Una red de la verdad y de la mentira. Supongo que necesito un respiro y conversaciones que no dejen afuera lo más elemental.
*
Esta semana fui al teatro a ver Medida por Medida, una obra de Shakespeare adaptada a través del humor. Solo puedo decirte que es impresionante, y que si estás por acá vayas a verla y me cuentes qué te pareció después.
A menudo me olvido de que vivo en Buenos Aires, de que existe la Calle Corrientes y que de noche es un lugar maravilloso –no despojado del necesario peligro de todo lugar que valga la pena–, con su mística y su decadencia, con un talento que da ganas de arrojarse al arte y dejar ir todo lo que no tenga que ver con la entrega genuina.
Al teatro le siguió una cena con gente con la que extrañaba reírme y conversar, y una secuencia singular que involucró a una turista china perdida en la calle Montevideo sin saber dónde pasar la noche por un error de Booking —y quién sabe qué más—. Supongo que todavía tengo cosas por descubrir en el lugar que me vio nacer.
También cené con Inés y con Carla. Tomamos vino rosado como dicta el protocolo para los días de más de 30 grados, elegimos un CD del Trío los Panchos para musicalizar el lugar y pedimos varios platos para compartir. Inés hace música y escribe, y está siempre involucrada en cuestiones interesantes. Hace poco sacó su primer tema y yo lo escucho mientras patino, mientras cocino, mientras me ducho y mientras camino a la verdulería.

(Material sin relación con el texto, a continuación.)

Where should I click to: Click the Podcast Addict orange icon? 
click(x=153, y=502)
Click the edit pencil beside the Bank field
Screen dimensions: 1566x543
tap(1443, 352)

La cena duró tres horas e involucró la toma de un ibuprofeno 400 al inicio y un cigarrillo al final – un resumen grotesco de la etapa de la vida que atravesamos–. Conversamos sobre las deudas escénicas – esas ganas de subirse a las tablas y hacer cosas–, de los magos que bendicen con buenos augurios, los problemas de cervicales, un potencial viaje a Watamu; y los trabajos y sus pasiones – o la falta de ellas–.
No hablamos del amor. Eso fue un alivio.
Seguimos.
*
Dejar de querer es algo inmundo. Que te dejen de querer es intragable.
Conozco gente, bastante gente, que no conoce el desamor —o tienen esa historia bien guardada—. A mi me resulta inverosímil quedar indemne de semejante tsunami pero, efectivamente, hay quienes desde siempre y para siempre, han sido correspondidos. Yo, definitivamente, no formo parte de ese grupo.
Leí Teoría de la Gravedad hace uno o dos veranos y todavía no me recupero de la precisión casi cruel con la que Leila Guerriero describe el desenamoramiento. Dolorosa de leer para cualquiera que haya estado cerca de ese desierto —de uno u otro lado—:
Instrucción 9
Debe pasar muchos días silenciosa, vuelta hacia adentro como un abrigo puesto al revés, sin entender qué le sucede. Cuando en su trabajo la feliciten por el proyecto que dirige diga “gracias”, siéntase entusiasmada, conserve por un minuto la esperanza de estarlo. Después, perciba cómo el desánimo cae otra vez sobre usted como una manta húmeda. Un día dígase: “Antes era distinto”.
Sienta, inmediatamente, que nunca hubo antes. Que el presente es lo que siempre ha habido y lo que siempre habrá: una manada de días iguales, usted y él en un departamento hermoso, entre muebles hermosos, paseando los fines de semana en un auto hermoso. Cuando la asalten recuerdos dispersos –usted y él riendo en un bar, bailando–, aléjese de ellos como de cuchillos infectados.
Piense: “en algún momento se va a dar cuenta, me va a preguntar qué me pasa”. Día tras día, continúe muda. Su voz, un alambre torcido, apenas servirá para decirle: “¿Cómo te fue?”.
Una noche, durante la cena, intente una conversación. Apenas comience a hablar, comprenda que ni siquiera sabe qué decir. Sienta que usted misma se ha traído hasta aquí y se ha transformado en esto que es: alguien con una vida feliz perfectamente infeliz.
Hasta el próximo jueves 🔥
TAN identificada con lo de que no me interesa la small talk. hablemos de dramas.
Así andamos algunos. Es enero. Es el invierno. Está bien. Es así.